(Items from a data source)
=== Section Start ===

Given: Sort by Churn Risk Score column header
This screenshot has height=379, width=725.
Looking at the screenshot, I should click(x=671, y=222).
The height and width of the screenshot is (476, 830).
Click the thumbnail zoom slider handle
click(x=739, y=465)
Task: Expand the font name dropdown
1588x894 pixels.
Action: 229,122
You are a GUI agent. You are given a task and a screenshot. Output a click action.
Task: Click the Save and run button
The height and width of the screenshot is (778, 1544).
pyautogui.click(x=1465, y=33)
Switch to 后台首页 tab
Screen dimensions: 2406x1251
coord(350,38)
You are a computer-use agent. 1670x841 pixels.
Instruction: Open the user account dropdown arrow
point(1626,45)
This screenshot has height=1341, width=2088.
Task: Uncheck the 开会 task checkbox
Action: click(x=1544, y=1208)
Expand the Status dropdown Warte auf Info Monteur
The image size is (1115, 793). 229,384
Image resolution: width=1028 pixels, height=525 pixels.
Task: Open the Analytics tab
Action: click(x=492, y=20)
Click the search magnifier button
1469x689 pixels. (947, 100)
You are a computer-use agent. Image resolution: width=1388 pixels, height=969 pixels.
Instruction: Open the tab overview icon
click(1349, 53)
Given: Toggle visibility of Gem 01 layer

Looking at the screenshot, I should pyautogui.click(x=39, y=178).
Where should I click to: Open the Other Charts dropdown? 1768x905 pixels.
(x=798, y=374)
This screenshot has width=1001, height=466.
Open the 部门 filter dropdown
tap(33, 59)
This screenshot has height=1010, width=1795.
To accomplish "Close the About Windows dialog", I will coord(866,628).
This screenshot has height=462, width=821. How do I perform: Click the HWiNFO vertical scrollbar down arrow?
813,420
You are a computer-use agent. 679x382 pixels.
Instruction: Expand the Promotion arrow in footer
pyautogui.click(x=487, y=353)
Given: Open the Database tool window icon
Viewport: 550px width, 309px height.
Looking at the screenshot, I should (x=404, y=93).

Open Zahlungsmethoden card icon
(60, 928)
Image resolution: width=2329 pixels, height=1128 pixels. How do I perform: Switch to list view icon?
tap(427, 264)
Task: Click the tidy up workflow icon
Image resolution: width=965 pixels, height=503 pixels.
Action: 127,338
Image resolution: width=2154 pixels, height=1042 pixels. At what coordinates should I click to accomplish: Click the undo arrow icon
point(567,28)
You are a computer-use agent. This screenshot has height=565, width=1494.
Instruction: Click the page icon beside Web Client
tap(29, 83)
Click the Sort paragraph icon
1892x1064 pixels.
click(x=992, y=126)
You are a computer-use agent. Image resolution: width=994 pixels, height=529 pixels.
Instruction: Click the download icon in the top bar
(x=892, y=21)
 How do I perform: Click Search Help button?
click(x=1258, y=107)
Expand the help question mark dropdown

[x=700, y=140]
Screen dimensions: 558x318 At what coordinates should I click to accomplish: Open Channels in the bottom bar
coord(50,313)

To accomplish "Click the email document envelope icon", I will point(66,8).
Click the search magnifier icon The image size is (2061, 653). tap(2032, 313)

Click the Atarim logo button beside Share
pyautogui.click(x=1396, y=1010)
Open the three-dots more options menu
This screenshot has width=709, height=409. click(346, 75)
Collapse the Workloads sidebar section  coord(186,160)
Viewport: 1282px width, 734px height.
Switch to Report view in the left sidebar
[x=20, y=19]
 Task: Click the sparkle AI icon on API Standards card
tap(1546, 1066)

=== Section End ===

Task to complete:
Each line above is to be reproduced exactly. Leave none out.

Response for this exercise:
Given: Sort by Churn Risk Score column header
This screenshot has height=379, width=725.
Looking at the screenshot, I should click(x=671, y=222).
The height and width of the screenshot is (476, 830).
Click the thumbnail zoom slider handle
click(x=739, y=465)
Task: Expand the font name dropdown
1588x894 pixels.
Action: 229,122
You are a GUI agent. You are given a task and a screenshot. Output a click action.
Task: Click the Save and run button
The height and width of the screenshot is (778, 1544).
pyautogui.click(x=1465, y=33)
Switch to 后台首页 tab
Screen dimensions: 2406x1251
coord(350,38)
You are a computer-use agent. 1670x841 pixels.
Instruction: Open the user account dropdown arrow
point(1626,45)
This screenshot has height=1341, width=2088.
Task: Uncheck the 开会 task checkbox
Action: click(x=1544, y=1208)
Expand the Status dropdown Warte auf Info Monteur
The image size is (1115, 793). 229,384
Image resolution: width=1028 pixels, height=525 pixels.
Task: Open the Analytics tab
Action: click(x=492, y=20)
Click the search magnifier button
1469x689 pixels. (947, 100)
You are a computer-use agent. Image resolution: width=1388 pixels, height=969 pixels.
Instruction: Open the tab overview icon
click(1349, 53)
Given: Toggle visibility of Gem 01 layer

Looking at the screenshot, I should pyautogui.click(x=39, y=178).
Where should I click to: Open the Other Charts dropdown? 1768x905 pixels.
(x=798, y=374)
This screenshot has width=1001, height=466.
Open the 部门 filter dropdown
tap(33, 59)
This screenshot has height=1010, width=1795.
To accomplish "Close the About Windows dialog", I will coord(866,628).
This screenshot has height=462, width=821. How do I perform: Click the HWiNFO vertical scrollbar down arrow?
813,420
You are a computer-use agent. 679x382 pixels.
Instruction: Expand the Promotion arrow in footer
pyautogui.click(x=487, y=353)
Given: Open the Database tool window icon
Viewport: 550px width, 309px height.
Looking at the screenshot, I should (x=404, y=93).

Open Zahlungsmethoden card icon
(60, 928)
Image resolution: width=2329 pixels, height=1128 pixels. How do I perform: Switch to list view icon?
tap(427, 264)
Task: Click the tidy up workflow icon
Image resolution: width=965 pixels, height=503 pixels.
Action: 127,338
Image resolution: width=2154 pixels, height=1042 pixels. At what coordinates should I click to accomplish: Click the undo arrow icon
point(567,28)
You are a computer-use agent. This screenshot has height=565, width=1494.
Instruction: Click the page icon beside Web Client
tap(29, 83)
Click the Sort paragraph icon
1892x1064 pixels.
click(x=992, y=126)
You are a computer-use agent. Image resolution: width=994 pixels, height=529 pixels.
Instruction: Click the download icon in the top bar
(x=892, y=21)
 How do I perform: Click Search Help button?
click(x=1258, y=107)
Expand the help question mark dropdown

[x=700, y=140]
Screen dimensions: 558x318 At what coordinates should I click to accomplish: Open Channels in the bottom bar
coord(50,313)

To accomplish "Click the email document envelope icon", I will point(66,8).
Click the search magnifier icon The image size is (2061, 653). tap(2032, 313)

Click the Atarim logo button beside Share
pyautogui.click(x=1396, y=1010)
Open the three-dots more options menu
This screenshot has width=709, height=409. click(346, 75)
Collapse the Workloads sidebar section  coord(186,160)
Viewport: 1282px width, 734px height.
Switch to Report view in the left sidebar
[x=20, y=19]
 Task: Click the sparkle AI icon on API Standards card
tap(1546, 1066)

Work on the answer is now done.